Mi sono tornati alla mente i pastori del duomo a grandezza naturale, vere e proprie opere d’arte, unici per stile e fattezza, da poco restaurati e patrimonio della Comunità stabiese.
Un parroco, in qualità di cittadino di Stabia, chiede solo attenzione per un qualcosa che dovrebbe essere normale: visitare il presepe della Cattedrale e comprenderne l’importanza storico/religiosa dovrebbe essere una priorità innanzitutto per il primo cittadino e poi per la stessa cittadinanza.
Oggi la protesta di don Ciro, purtroppo, si mescola fra incuria dell’Amministrazione e disinteresse degli stessi stabiesi, una miscela estremamente pericolosa che porterà alla sicura distruzione delle rimanenti nostre ricchezze, che secondo il mio personale parere, rimangono le uniche risorse buone che possono farci dire ancora: “Post fata resurgo”.

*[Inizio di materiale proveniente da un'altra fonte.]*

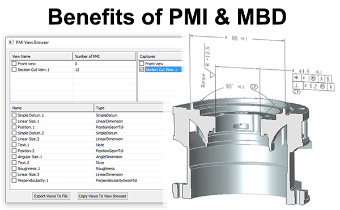Click the Number of PMI column header
The image size is (340, 210).
[104, 56]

Cosa dire? Io so solo che don Ciro non riceve attenzione nonostante si trovi a pochi metri dal Comune, e che lo stesso assurdo trattamento è rivolto alla Reggia di Quisisana, agli Scavi di Stabiae e all’arenile stabiese, priorità anch’esse trascurate/ignorate da questa Amministrazione. E allora mi chiedo: Cosa si può fare? Nello sconforto più profondo e completo, propongo ai vertici della nostra Amministrazione, di istituire anche un Assessorato all’Utopia, una nuova figura, dove tutte le richieste saranno ascoltate e, con un po’ di fantasia, forse anche soddisfatte.
E in questo quadro desolante, partendo proprio dalla più amara utopia… vi abbraccio ed invio un caro saluto a te e a tutti i frequentatori di liberoricercatore.